• [EXERCISE AIM]: Within the entries below, find the portion that opens with the line containing "Switch to the Web pages tab" and closes with the line containing "Where should I". Retype that portion exactly and only.

• [DATA UNDER STUDY]:
++++
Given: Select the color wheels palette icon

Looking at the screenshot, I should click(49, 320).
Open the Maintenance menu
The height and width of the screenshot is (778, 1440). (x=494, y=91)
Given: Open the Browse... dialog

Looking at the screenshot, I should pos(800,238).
++++
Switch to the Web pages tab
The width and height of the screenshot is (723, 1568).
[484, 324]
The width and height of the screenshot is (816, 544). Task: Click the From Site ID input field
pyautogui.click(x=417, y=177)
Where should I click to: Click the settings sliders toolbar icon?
++++
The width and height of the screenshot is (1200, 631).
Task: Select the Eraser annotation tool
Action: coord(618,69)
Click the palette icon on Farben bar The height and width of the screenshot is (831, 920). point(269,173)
++++
• [RESPONSE TO THIS TASK]:
Switch to the Web pages tab
The width and height of the screenshot is (723, 1568).
[484, 324]
The width and height of the screenshot is (816, 544). Task: Click the From Site ID input field
pyautogui.click(x=417, y=177)
Where should I click to: Click the settings sliders toolbar icon?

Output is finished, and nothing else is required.